Locate the string "click" in the records below. Copy every line where it occurs.

SOURCE DATA |
────────────────

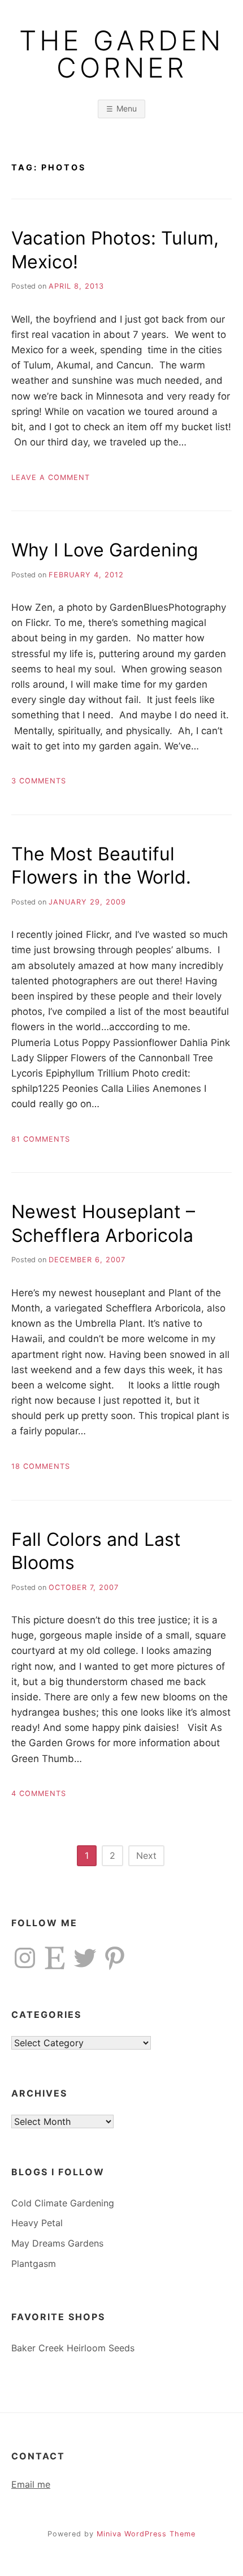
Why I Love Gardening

────────────────

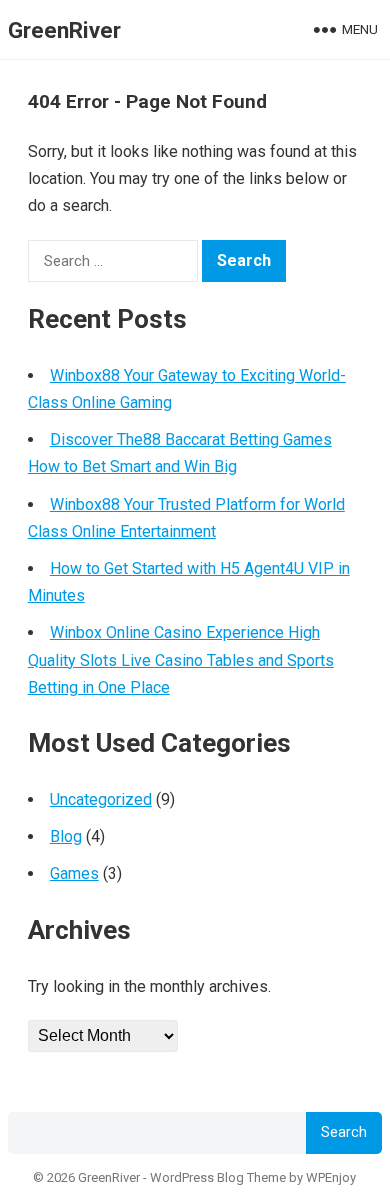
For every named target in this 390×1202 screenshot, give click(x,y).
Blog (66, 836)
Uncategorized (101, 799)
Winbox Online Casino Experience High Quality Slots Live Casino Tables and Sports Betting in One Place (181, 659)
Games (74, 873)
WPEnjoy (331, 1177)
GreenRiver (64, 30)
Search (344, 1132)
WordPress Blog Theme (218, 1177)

────────────────

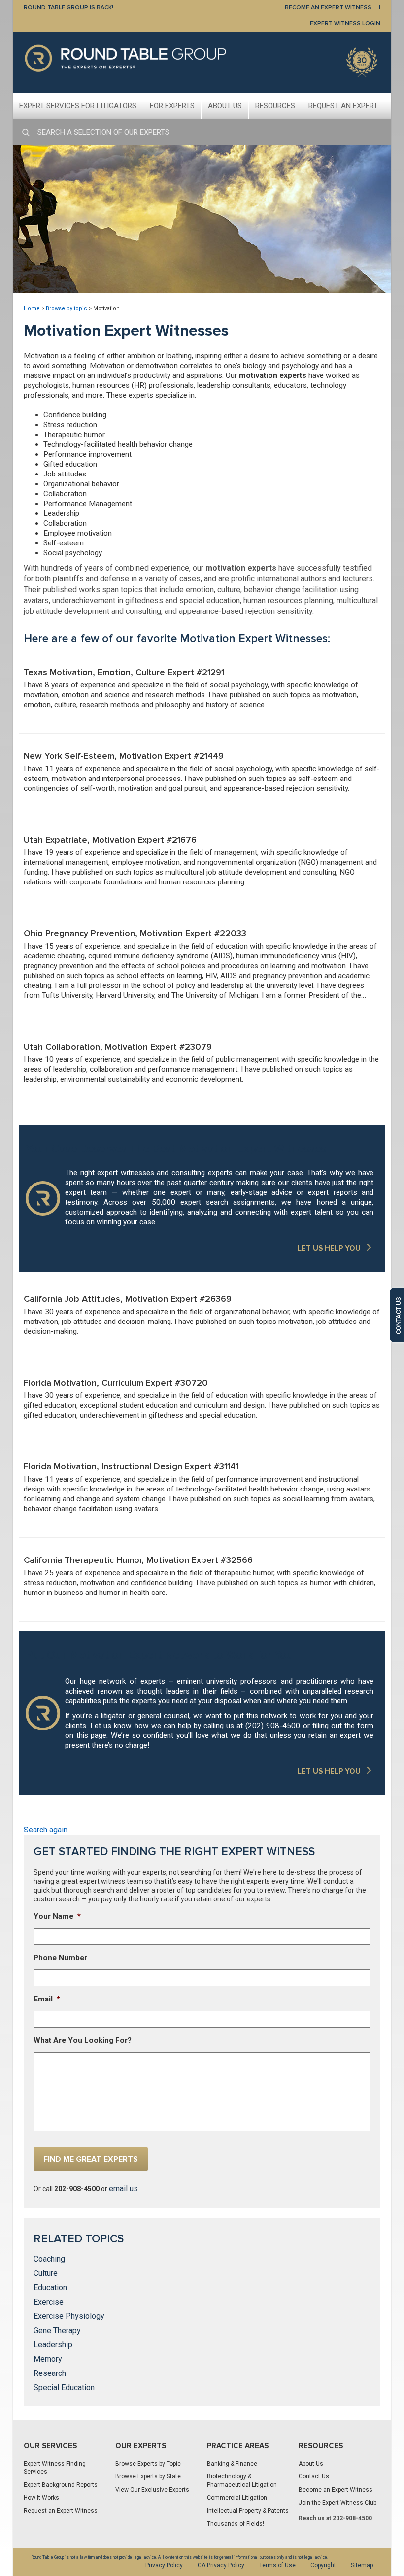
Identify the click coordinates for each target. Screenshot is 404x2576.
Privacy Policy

────────────────

ANSWER FOR THE TASK |
For every named target in this 390×1202 screenshot, give click(x,y).
Identify the click coordinates for each target. Screenshot is 404x2576.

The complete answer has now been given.